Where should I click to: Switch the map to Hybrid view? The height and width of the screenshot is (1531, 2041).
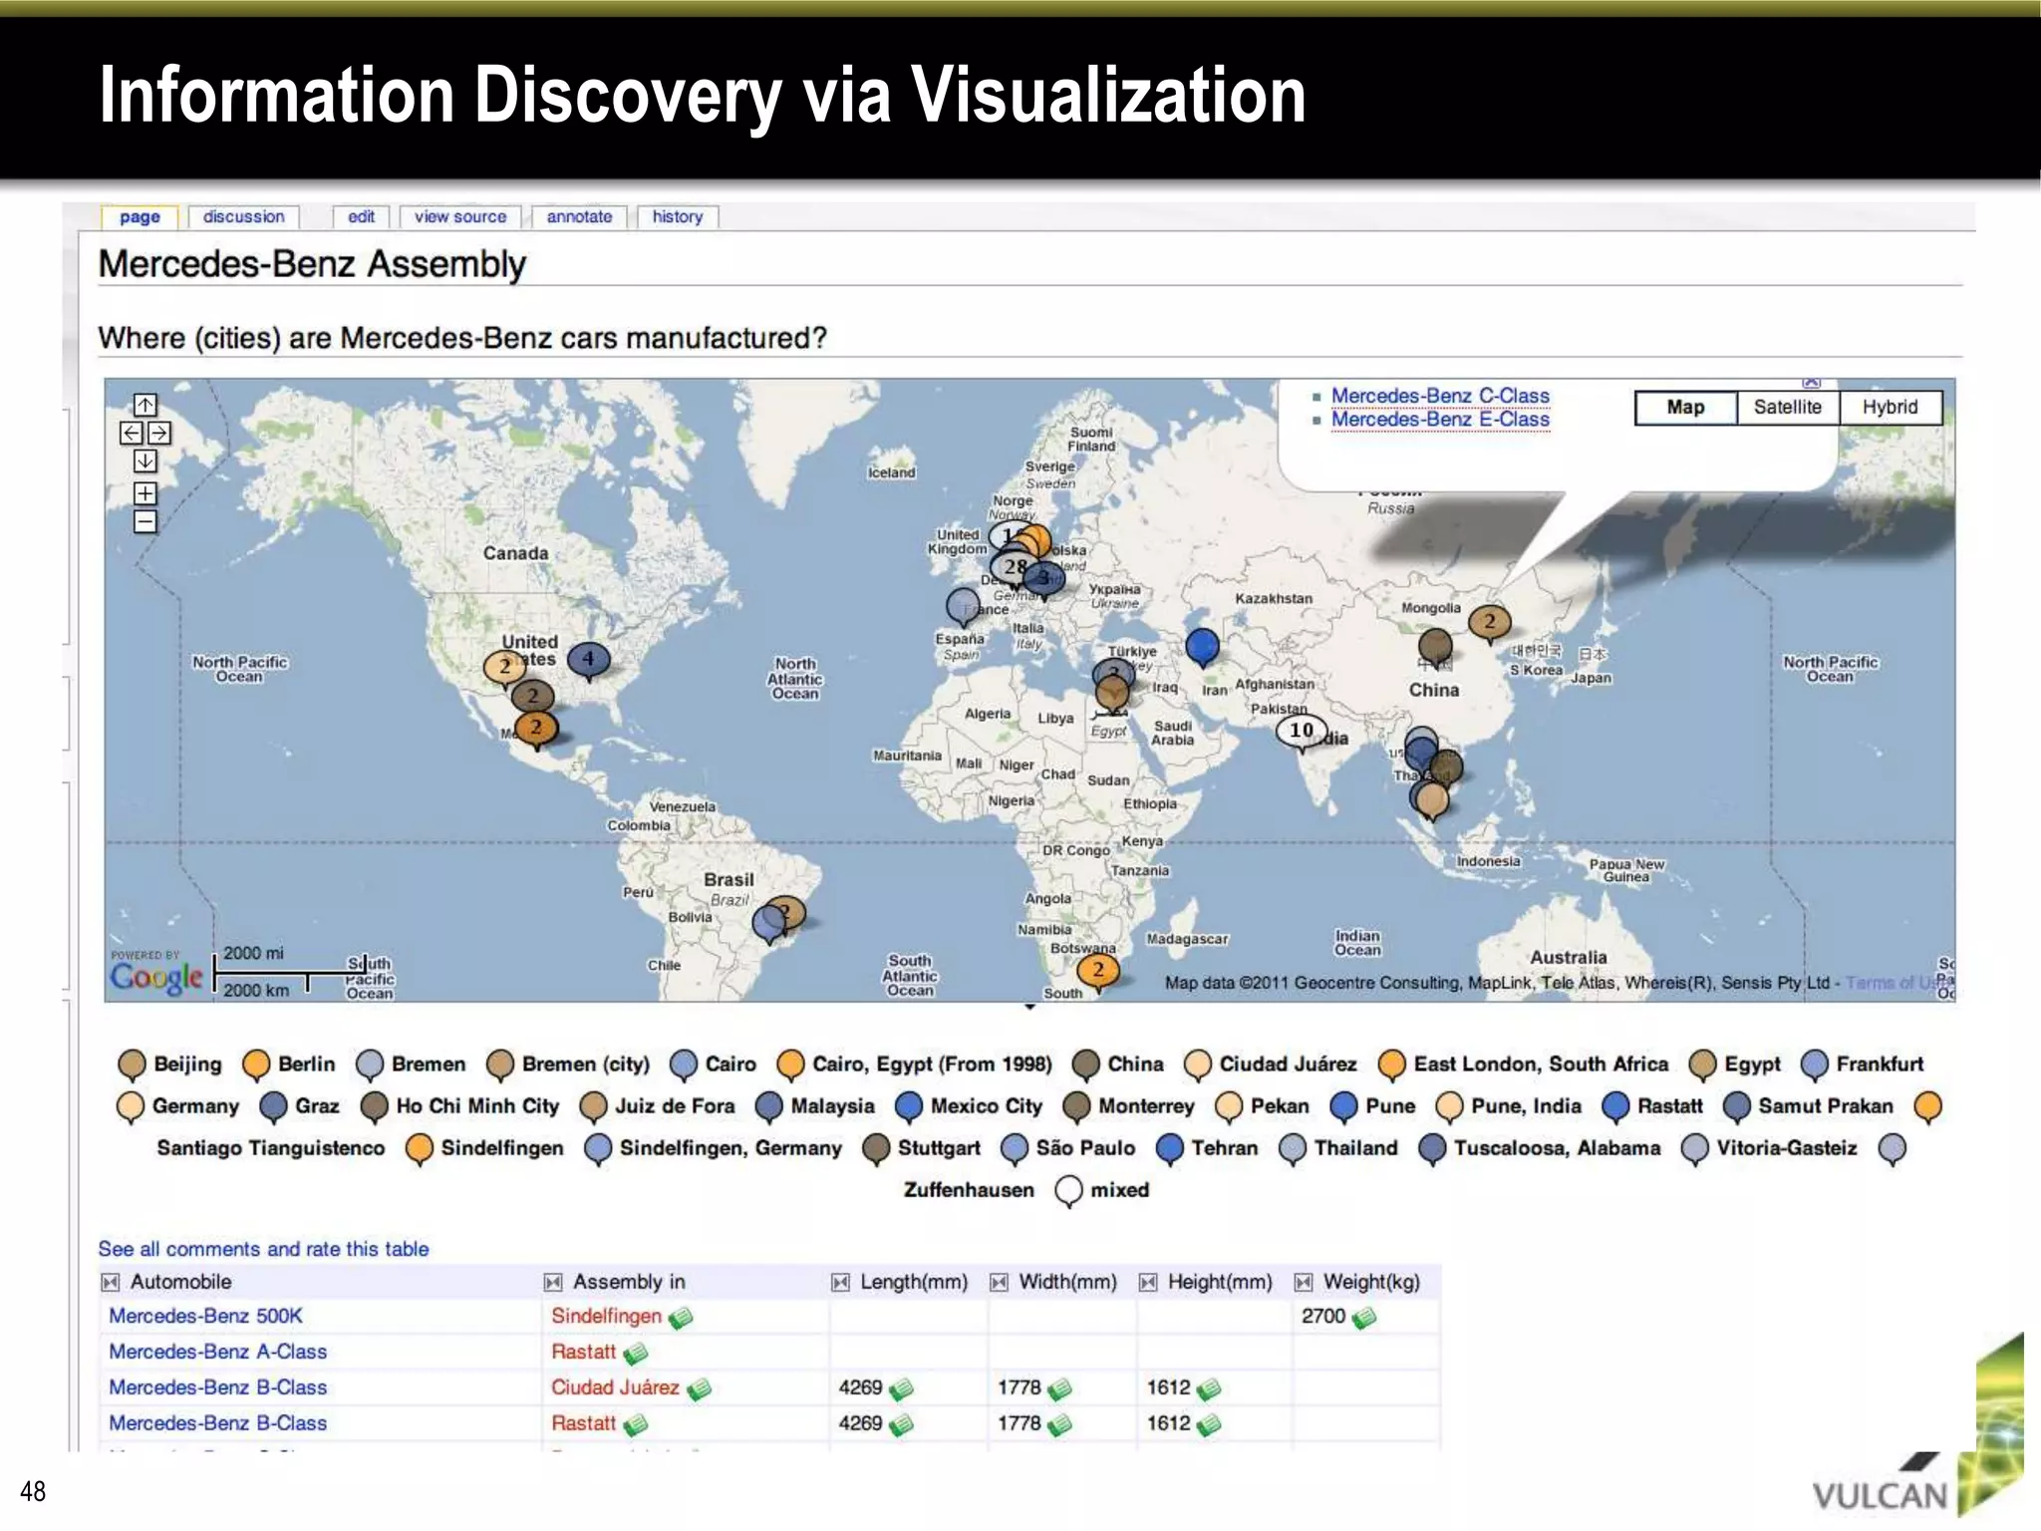[x=1890, y=407]
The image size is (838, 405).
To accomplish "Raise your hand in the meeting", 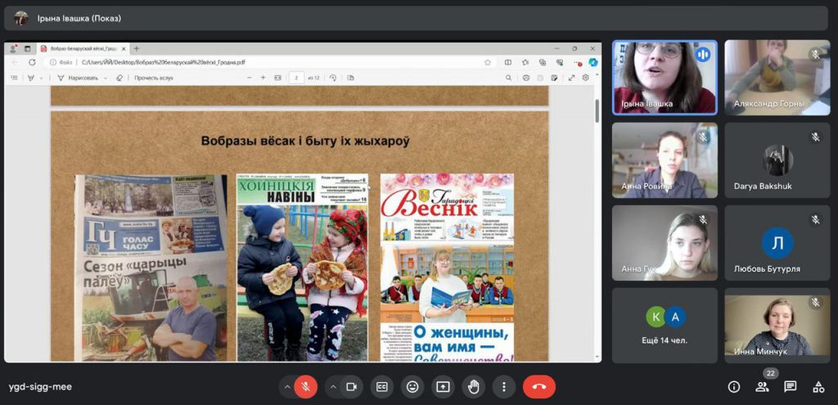I will click(x=473, y=386).
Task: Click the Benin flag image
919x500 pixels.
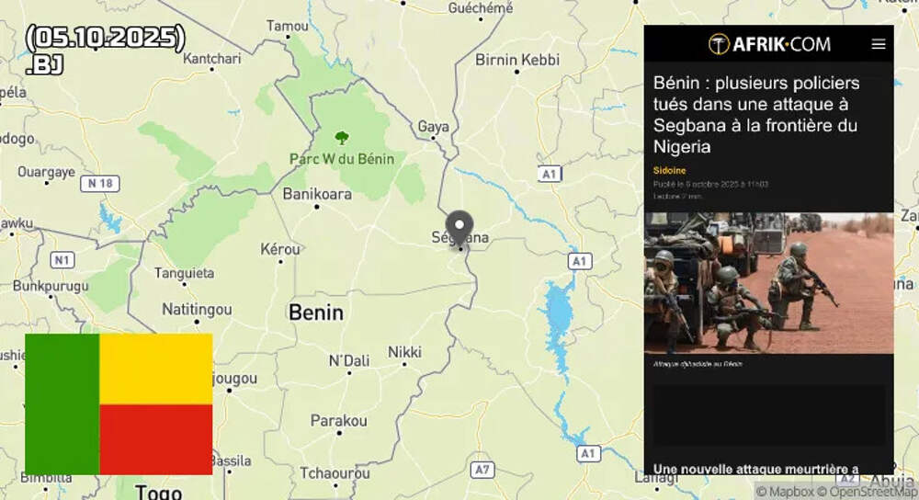Action: pyautogui.click(x=119, y=403)
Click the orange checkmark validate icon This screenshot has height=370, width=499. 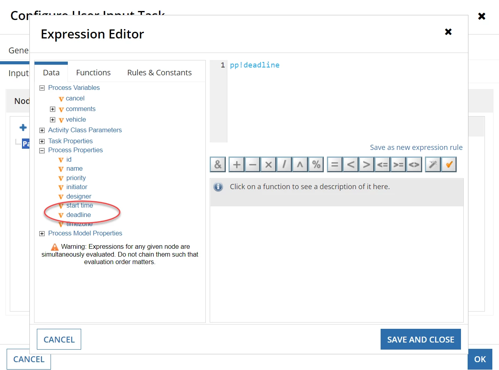tap(449, 165)
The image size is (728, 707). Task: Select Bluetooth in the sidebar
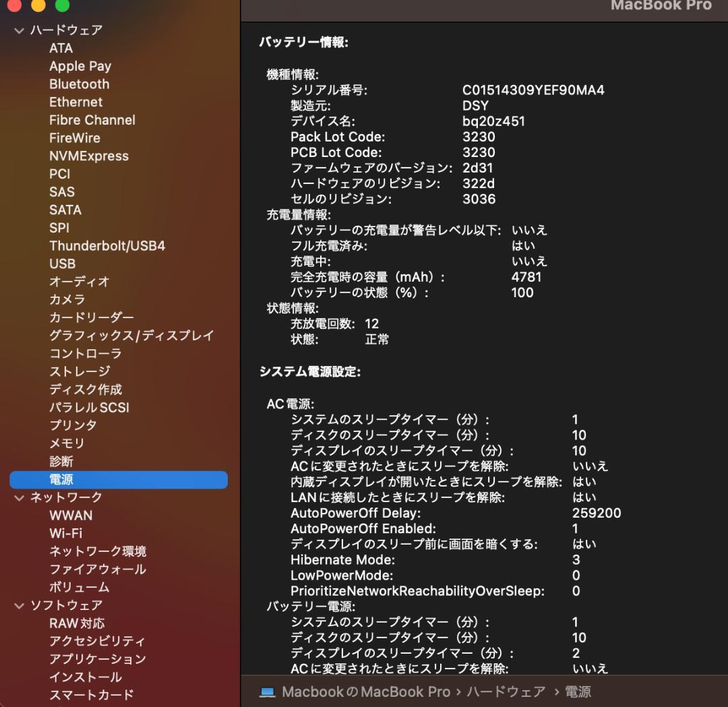79,84
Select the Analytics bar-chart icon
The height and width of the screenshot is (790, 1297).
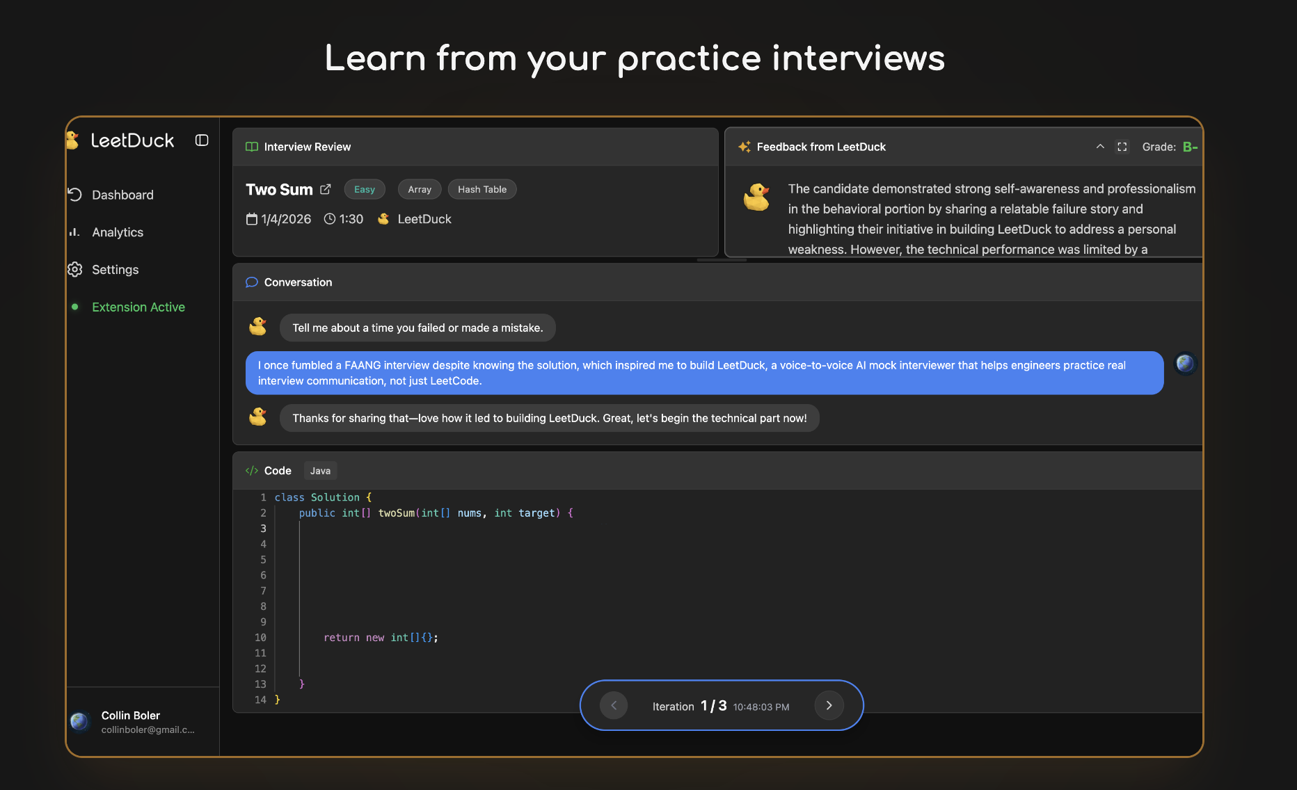75,232
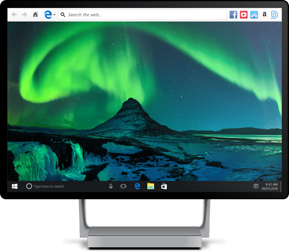Activate the taskbar microphone icon
This screenshot has height=252, width=289.
[x=111, y=187]
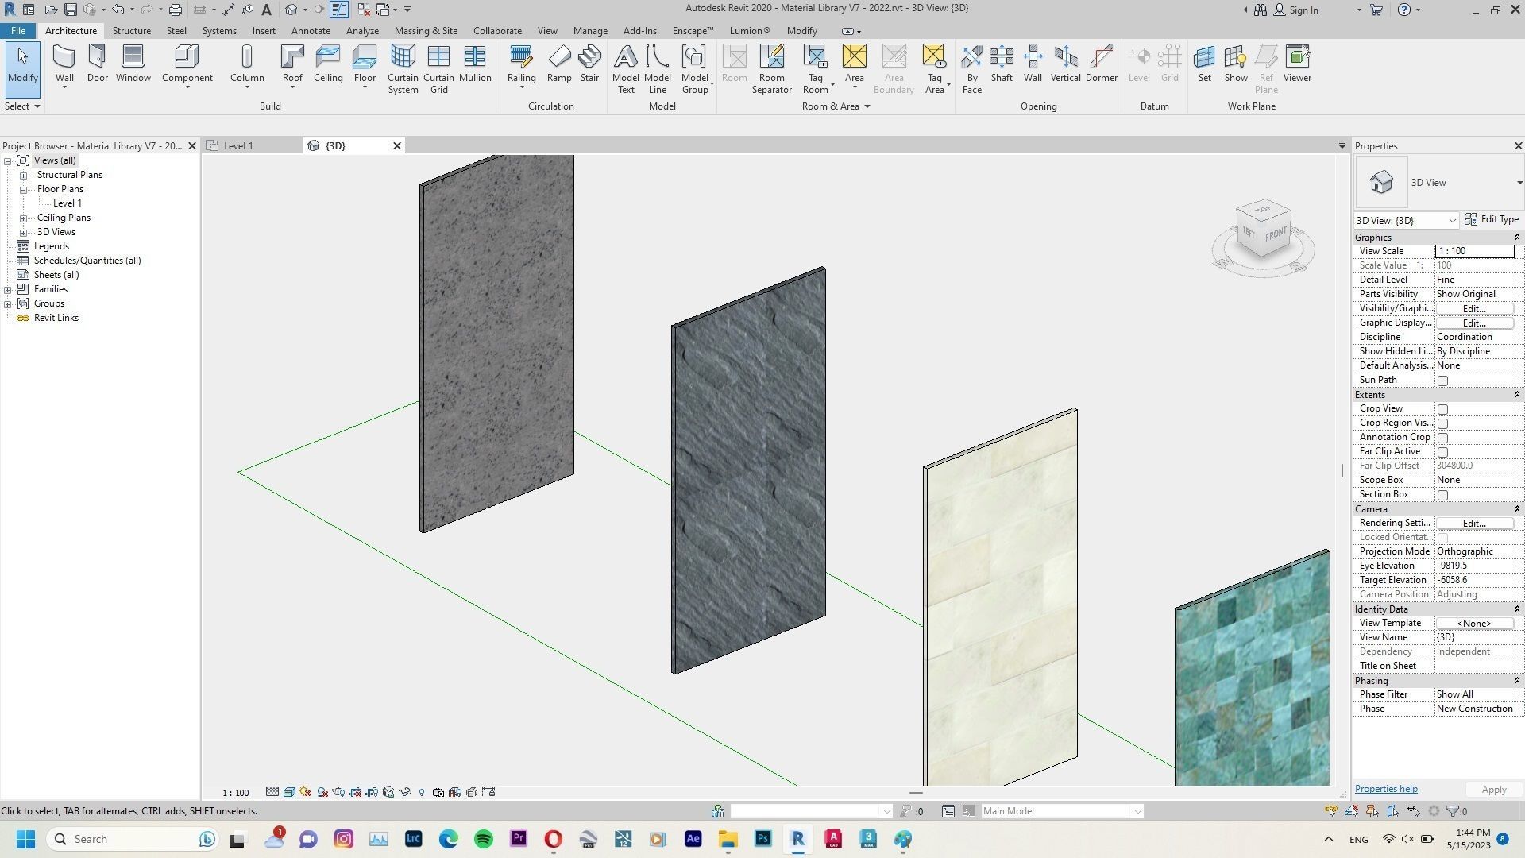1525x858 pixels.
Task: Select the Stair tool
Action: [589, 64]
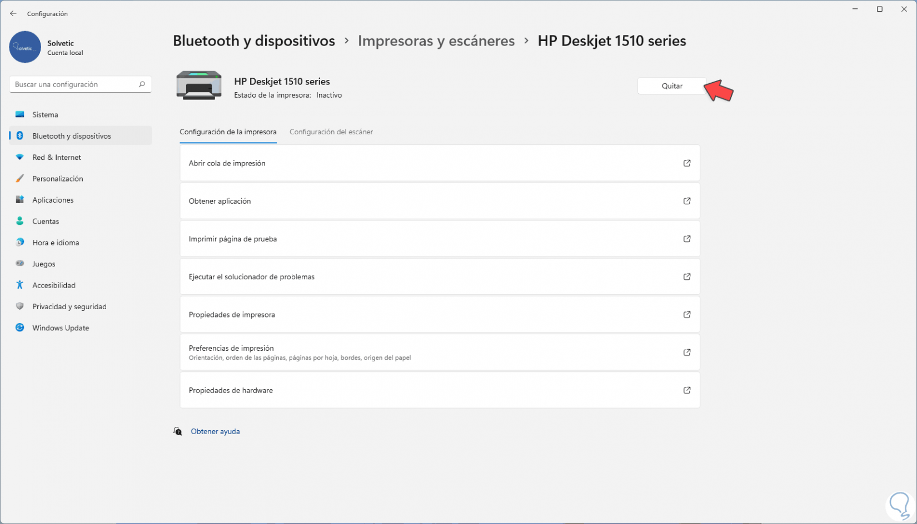This screenshot has width=917, height=524.
Task: Click the Personalización paintbrush icon
Action: (20, 179)
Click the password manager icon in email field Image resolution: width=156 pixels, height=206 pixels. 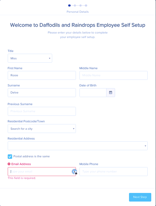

════════════════════

▶ [WHAT IS ASKED] Update the part of the data that opens with the line containing "Select the Analytics bar-chart icon" and closes with the line containing "Action: (20, 179)", changing "Analytics" to "Statistics" and leaving everything else as it is. Give only those lines, without the pictures.

▶ [RESPONSE TO THE EXERCISE]
Select the Statistics bar-chart icon
The height and width of the screenshot is (790, 1297).
75,232
Activate the taskbar microphone icon
This screenshot has height=252, width=289.
[x=111, y=187]
1525x858 pixels.
Task: Select the Stair tool
Action: [589, 64]
This screenshot has width=917, height=524.
Task: Click the Personalización paintbrush icon
Action: (20, 179)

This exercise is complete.